Page text =
+++++

Avatar: The Way of Water could have been an intimate family portrait, the coming together of two firebrands and how they navigate interpersonal and external turbulences. But director James Cameron sacrifices intimacy for spectacle. The result is beauty that feels hollow and grandeur that’s devoid of any meaning.

By Sneha Bengani  Dec 21, 2022 4:56:06 PM IST (Updated)

6 Min Read

In the furor ahead of Avatar: The Way of Water’s release, two questions loomed large over me. First—did we need the sequel, on which director James Cameron spent 13 years and a reported half a billion dollars? Second—was it worth the wait? As much as I was curious to know what Jake Sully and Neytiri were doing over a decade later, I primarily went to the theatre to find the answers to these two big questions.
Turns out, true to life, there aren’t any easy answers. Avatar’s world has expanded gloriously since we first set eyes on Pandora. If the original had four key characters—Jake, Neytiri, Colonel Miles Quaritch, and Dr Grace Augustine, the sequel has about twice as many. Jake and Neytiri return, older and more grounded. Accompanying them is a motley group of four children. Two biological sons Neteyam and Lo’ak, a daughter Tuk, and an adopted older daughter Kiri, who is Grace’s offspring. Quaritch, although killed at end of the first part, returns too, albeit in his avatar form. He also has a teen son, Spider, who, left behind on Pandora, grows up with the Sully children as one of them. Finally, there’s an outcast tulkun—a giant marine creature that Lo’ak befriends during one of his many adventures at sea after the Sully family is forced to migrate and find refuge in the gorgeous Pandoran reef.
The Way of Water is the story of not Jake or Neytiri but the Sully children, the way Game of Thrones was about the Stark siblings. Mercifully, the younger Sullys have as much game, vivacity, and chutzpah as their parents. Their expeditions, therefore, are just as exciting. One of The Way of Water’s crucial wins is how, despite so much going on, it still manages to give each child a distinct personality. Neteyam is the dutiful, ideal older brother—skilled, protective, and obedient. Lo’ak is the classic second child—spirited, wayward, trying to live up to the expectations set by his elder sibling, and hungering for his parents’ admiration. He sets the dice rolling, much like Harry’s second son, Albus Severus Potter, did in Harry Potter and the Cursed Child. Then there is Grace’s daughter Kiri, who gets epileptic fits and has a strange, mysterious connection with Eywa—the guiding force of all Pandoran flora and fauna. Tuk is too young to fly or swim on her own but is brave enough to fight back.

+++++

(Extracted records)
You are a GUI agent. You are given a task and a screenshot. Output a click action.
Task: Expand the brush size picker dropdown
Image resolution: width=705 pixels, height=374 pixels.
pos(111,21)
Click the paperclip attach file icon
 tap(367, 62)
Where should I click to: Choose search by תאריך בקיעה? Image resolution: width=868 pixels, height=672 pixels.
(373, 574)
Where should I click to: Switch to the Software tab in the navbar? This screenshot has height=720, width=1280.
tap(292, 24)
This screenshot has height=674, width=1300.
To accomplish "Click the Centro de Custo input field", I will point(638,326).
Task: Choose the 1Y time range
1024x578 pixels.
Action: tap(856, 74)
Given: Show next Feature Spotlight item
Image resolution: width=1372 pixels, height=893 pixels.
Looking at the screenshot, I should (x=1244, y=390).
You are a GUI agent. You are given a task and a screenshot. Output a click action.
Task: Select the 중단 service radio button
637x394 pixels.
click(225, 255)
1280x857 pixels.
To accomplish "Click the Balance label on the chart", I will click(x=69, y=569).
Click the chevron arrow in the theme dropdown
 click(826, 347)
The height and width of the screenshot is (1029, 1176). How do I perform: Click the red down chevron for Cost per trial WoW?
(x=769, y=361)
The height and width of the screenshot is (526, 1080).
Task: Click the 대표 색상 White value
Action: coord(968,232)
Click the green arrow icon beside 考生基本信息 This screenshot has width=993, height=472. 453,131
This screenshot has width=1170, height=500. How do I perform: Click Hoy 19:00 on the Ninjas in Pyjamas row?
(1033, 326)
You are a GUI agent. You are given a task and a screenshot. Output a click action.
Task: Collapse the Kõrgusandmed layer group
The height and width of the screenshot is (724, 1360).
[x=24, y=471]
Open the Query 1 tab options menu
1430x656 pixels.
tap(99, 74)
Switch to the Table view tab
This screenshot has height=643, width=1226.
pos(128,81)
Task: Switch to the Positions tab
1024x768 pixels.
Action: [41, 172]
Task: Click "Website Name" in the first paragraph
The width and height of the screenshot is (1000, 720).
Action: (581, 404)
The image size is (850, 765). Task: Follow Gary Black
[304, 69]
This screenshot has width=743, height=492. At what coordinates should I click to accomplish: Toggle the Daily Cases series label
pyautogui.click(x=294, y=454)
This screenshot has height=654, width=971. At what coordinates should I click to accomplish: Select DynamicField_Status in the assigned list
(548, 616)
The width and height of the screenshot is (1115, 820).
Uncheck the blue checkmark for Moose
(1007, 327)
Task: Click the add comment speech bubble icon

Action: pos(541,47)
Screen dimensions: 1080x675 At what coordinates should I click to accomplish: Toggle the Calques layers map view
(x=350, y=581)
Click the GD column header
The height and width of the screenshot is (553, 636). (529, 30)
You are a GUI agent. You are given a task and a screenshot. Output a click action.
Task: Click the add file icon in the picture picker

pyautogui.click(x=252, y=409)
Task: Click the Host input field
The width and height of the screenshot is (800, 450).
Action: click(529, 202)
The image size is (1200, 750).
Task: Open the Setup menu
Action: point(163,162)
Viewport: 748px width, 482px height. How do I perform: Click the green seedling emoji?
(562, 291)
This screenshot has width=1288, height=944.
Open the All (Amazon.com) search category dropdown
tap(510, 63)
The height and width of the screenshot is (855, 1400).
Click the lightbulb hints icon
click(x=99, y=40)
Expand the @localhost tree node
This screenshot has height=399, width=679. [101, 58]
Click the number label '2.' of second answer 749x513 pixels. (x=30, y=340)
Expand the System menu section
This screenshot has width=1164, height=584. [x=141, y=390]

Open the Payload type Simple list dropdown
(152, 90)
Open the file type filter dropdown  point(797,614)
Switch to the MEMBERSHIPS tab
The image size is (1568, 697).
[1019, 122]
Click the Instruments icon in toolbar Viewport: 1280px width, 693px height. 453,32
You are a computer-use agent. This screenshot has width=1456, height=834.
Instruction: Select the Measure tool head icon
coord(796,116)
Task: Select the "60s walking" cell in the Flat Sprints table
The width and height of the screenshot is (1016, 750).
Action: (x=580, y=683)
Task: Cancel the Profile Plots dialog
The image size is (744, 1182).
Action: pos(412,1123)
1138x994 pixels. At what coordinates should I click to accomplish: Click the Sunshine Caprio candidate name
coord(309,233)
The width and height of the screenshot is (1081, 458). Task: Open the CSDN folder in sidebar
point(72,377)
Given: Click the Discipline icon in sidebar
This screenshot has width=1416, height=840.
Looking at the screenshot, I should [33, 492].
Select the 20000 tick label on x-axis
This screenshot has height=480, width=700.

+++++

Work instructions =
[a] Repeat the part of the Avatar: The Way of Water review starting at "By Sneha Bengani" and ending at "two big questions.".
[b] In the Avatar: The Way of Water review, what is the name of Quaritch's teenage son?

Activity answers =
[a]
By Sneha Bengani  Dec 21, 2022 4:56:06 PM IST (Updated)

6 Min Read

In the furor ahead of Avatar: The Way of Water’s release, two questions loomed large over me. First—did we need the sequel, on which director James Cameron spent 13 years and a reported half a billion dollars? Second—was it worth the wait? As much as I was curious to know what Jake Sully and Neytiri were doing over a decade later, I primarily went to the theatre to find the answers to these two big questions.

[b] Spider